Ce mois de mai débute sous le signe du choc de deux légitimités, qui n’étaient pas apparues aussi antagoniques depuis fort longtemps. D’un côté, celle du plus grand nombre, qui n’en peut plus de trop d’inégalités subies et d’injustices imposées. De l’autre, celle que tirent de leur domination les privilégiés de la naissance et de la fortune. La première s’est exprimée avec une force inégalée le 1er Mai. La seconde se sera retrouvée dans le discours présidentiel du 5 mai.
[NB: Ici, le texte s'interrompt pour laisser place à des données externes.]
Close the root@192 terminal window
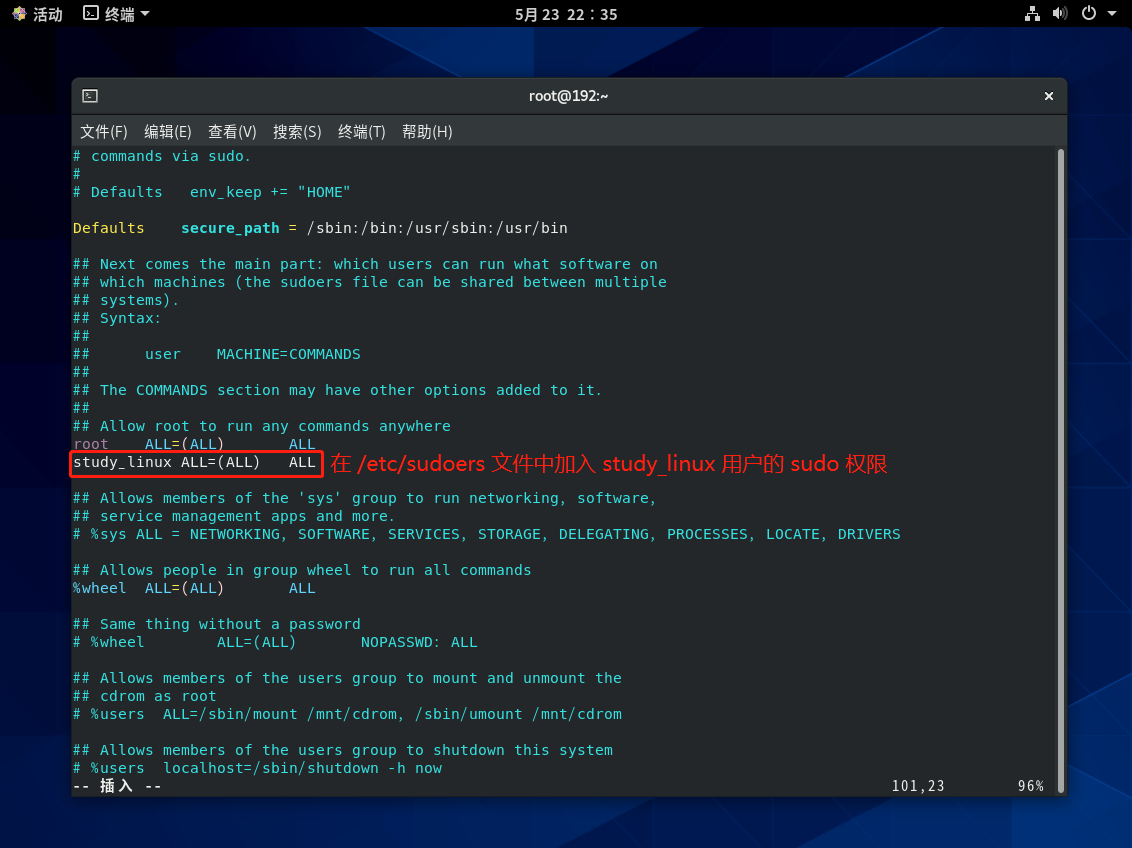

 À propos de ce 1er Mai, nos élites politico-médiatiques se seront, à l’unisson, répandues en considérations sur le « demi-succès » des manifestations. Prenant la roue du porte-parole de l’UMP, Dominique Paillé, qui avait cru malin de se féliciter que les défilés aient revêtu une ampleur « inférieure aux attentes des organisateurs »,Libération n’aura, par exemple, pas hésité à titrer : « Moins historique que prévu. » Le Monde aura, une fois n’est pas coutume, été mieux inspiré en relevant que la fête internationale des travailleurs n’avait probablement pas rassemblé autant de monde depuis… 1936 et la Libération. Excepté le 1er mai 2002, qui avait été le théâtre de la convergence antifasciste de l’entre-deux tours de la présidentielle face à Le Pen, les manifestations de ce rendez-vous symbolique du mouvement ouvrier et de la lutte de classe n’avait jamais été des déferlements populaires. Depuis une bonne vingtaine d’années, sous le digne d’une division syndicale chaque année reproduite au risque du discrédit, il faut même reconnaître que les démonstrations de rue que la CGT, la FSU et Solidaires tenaient à maintenir – ce dont nous devons leur savoir gré – ne devaient encore leur ampleur qu’à la participation massive des organisations de travailleurs étrangers. Cette année, non seulement l’intégralité du syndicalisme français se retrouvait dans la rue, situation inédite depuis la plus de soixante ans, mais la plupart des secteurs du salariat, du privé comme du privé, étaient présents. Comparer, dans ces conditions, des rassemblements organisés au début du premier long « pont » du printemps aux cortèges du 19 mars ou du 29 janvier relève donc, au mieux, de la paresse intellectuelle, au pire, de la manipulation de l’opinion.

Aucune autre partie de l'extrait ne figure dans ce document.